GALAX has confirmed the dates, prizes and stage of the online worldwide qualification phase of the GOC 2016. The online qualification contest is the prelude to the GALAX GOC 2016 Grand Final which will take place in Wuhan, China in mid-December. The qualification phase is open to all overclockers and spans four stages, which include both 2D and 3D challenges.
*
Details about the event:*

*GALAX GOC 2016 WORLDWIDE QUALIFIER:
*The online qualifier is open to all HWBOT members and will be hosted on OC-ESPORTS from October 7th to November 6th 2016. The contest will involve the following stages:

*Contest Stages:
*
Stage 1: 3DMark Fire Strike Extreme
Stage 2: 3DMark Time Spy
Stage 3: 3DMark 11 Physics
Stage 4: Super Pi 32M
To enter the competition, simply submit your best benchmark scores on the contest page.
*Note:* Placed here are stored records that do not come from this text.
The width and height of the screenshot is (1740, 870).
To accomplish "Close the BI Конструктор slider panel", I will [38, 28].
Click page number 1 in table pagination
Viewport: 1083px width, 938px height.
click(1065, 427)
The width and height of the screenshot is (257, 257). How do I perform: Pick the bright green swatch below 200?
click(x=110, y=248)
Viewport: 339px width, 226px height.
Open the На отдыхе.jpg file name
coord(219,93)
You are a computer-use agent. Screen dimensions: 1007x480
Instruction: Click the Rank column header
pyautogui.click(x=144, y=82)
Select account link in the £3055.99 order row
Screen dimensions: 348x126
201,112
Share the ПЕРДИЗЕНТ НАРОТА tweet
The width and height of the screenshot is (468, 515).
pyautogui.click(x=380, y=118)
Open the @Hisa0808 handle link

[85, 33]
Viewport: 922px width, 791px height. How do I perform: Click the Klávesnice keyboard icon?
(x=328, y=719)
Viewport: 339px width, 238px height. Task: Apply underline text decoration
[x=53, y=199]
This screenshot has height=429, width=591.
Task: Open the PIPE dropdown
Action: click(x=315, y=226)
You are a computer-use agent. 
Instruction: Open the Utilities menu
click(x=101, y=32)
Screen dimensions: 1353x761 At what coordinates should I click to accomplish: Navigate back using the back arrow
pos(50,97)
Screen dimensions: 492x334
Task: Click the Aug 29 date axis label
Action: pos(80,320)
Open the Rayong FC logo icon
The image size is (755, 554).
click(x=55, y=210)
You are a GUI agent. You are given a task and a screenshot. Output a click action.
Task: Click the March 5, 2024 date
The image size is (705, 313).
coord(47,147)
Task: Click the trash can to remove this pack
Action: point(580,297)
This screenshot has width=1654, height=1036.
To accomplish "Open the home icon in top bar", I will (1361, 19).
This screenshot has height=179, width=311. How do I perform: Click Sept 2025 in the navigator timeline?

The twelve contestants with the highest overall points will each win a ticket to the GALAX GOC 2016 Grand Final live event.

*Hardware Restrictions:
*
Only use LGA1151 CPUs
Only use 1x GALAX GeForce GTX 1060
Only use GALAX memory
Only results made on or after Oct 7, 2016 are accepted
CPU and cache frequency limited to 6003.00 MHz or less
*Note*: In case of an overall tie, 3DMark Time spy is the first tie-breaker followed by 3DMark11 Physics.

You can learn more details about the rules and restrictions here on the OC-ESPORTS contest page: OC eSport

*PRIZES:
*
Top 12 Win Ticket to the Grand Final in China
The overclockers with the highest scoring submissions will each be invited to compete in the Grand Final. All expenses including travel, accommodation will be paid for by GALAX.

*Lucky Draw Giveaway Prizes
*The following lucky draw prizes will be on offer for all who compete in the contest without making it into the top 12. Prizes will be drawn after the contest ends. The prize draw is only open to overclockers who made a submission in all four stages. 


GALAX HoF GTX 1070
GALAX HoF DDR4 3600 2x 8GB
GALAX HoF Gamer SSD 512GB
GALAX HoF Black Edition Gaming Keyboard


----------